Penyakit Human Immunodeficiency Virus/ Acquired Immuno Deficiency Syndrome ( HIV/AIDS ) merupakann salah satu penyakit menular yang disebabkan oleh Virus HIV dan secara kilinis untuk pertama kali dilaporkan di Amerika Serikat pada tahun 1981 ( Kementrian Pemberdayaan Perempuan, 2002 )

Berdasarkan laporan UN-AIDS tahun 2003, epidemik HIV/AIDS global sampai saat ini masih mengancam dan kasus-kasus baru meningkat pesat. Setiap hari diperkirakan 14.000 orang terinfeksi HIV, dan ini berarti terdapat penambahan 1 ( satu) kaasus baru HIV/AIDS setiap 6 detik diseluruh dunia. Hingga akhir tahun 2003 diperkirakan terdapat 40 juta orang dengan HIV/AIDS ( ODHA ) diseluruh dunia. Dan lebih dari 95 % ODHA tersebut berada di negara berkembang ( Kementerian Pemberdayaan Perempuan, 2002 )

Di benyak negara epidemik AIDS masih dianggap “ rendah “ atau “ terkonsentrasi “.

Terutama di dalam kelompok-kelompok yang mempunyai risiko tinggi, termasuk didalamnya kaum lelaki yang melakukan hubungan seksual dengan sesama jenisnya, kelompok menggunakan narkoba suntik dan mereka yang berada di dalam perdagangan seks.

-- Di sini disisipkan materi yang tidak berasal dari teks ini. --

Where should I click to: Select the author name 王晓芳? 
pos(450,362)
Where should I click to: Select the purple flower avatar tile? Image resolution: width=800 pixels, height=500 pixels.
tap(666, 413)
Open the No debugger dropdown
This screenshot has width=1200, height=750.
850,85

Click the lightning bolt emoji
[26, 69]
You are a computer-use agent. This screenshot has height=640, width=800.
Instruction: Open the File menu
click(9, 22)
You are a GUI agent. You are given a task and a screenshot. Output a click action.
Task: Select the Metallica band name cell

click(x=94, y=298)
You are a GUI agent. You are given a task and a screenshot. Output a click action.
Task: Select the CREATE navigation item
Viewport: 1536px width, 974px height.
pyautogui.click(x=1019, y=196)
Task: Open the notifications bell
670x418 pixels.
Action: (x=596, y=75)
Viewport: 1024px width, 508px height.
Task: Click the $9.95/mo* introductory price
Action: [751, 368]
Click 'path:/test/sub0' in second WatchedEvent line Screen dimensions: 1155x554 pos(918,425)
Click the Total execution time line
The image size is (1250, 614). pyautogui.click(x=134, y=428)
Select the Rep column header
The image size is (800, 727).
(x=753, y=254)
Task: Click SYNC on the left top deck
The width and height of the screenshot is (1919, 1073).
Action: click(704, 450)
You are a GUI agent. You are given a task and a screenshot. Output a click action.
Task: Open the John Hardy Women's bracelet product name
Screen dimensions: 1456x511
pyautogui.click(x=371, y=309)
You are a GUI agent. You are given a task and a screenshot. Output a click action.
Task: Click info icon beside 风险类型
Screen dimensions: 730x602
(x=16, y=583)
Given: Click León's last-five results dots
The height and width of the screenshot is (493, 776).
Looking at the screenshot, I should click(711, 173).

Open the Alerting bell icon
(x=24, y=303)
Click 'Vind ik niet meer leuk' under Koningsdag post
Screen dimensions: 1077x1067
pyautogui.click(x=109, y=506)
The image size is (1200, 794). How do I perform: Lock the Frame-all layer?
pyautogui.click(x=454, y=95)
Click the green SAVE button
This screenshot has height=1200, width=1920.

Sebuah epidemik dianggap “ terkonsentrasi “ ketika jumlah orang yang terinfeksi kurang dari 1 ( satu ) persen populasi umum dan lebih dari 5 ( lima) persen infeksi terjadi pada kelompok “ berisiko tinggi “..

Di Eropa Timur dan Asia Tengah, hampir semuanya melaporkan penularan HIV berhubungan dengan penyuntikan narkoba dan telah menyebar luas dikalangan anak- anak muda, terutama kaum pemudanya. Di beberapa bagian wilayah Amerika Latin dan Asia dan banyakm negara-negara maju, epidemik terkonsentrasi pada pria yang berhubungan seksual dengan sesama jenisnya, beberapa negara ini juga mempunyai konsentrasi epidemik hetero seksual dikalangan anak mudanya yang menjajakan seks dan pria-pria yang membeli seks dari mereka, Di beberapa negara Asia Tenggara seperti Nepal dan Vietnam, epidemik meledak dikalangan pemakai narkoba yang menggunakan jarum suntik dan para pekerja seks dengan mayoritas usia dibawah 25 tahun. Di Cina, dimana sepertiga masyarakat dunia hidup, konsentrasi epidemik telah muncul dibeberapa Provinsi, dan HIV dengan cepat meluas masuk kedalam kelompok-kelompok baru ( UNICEF/UN-AIDS, 2002 ).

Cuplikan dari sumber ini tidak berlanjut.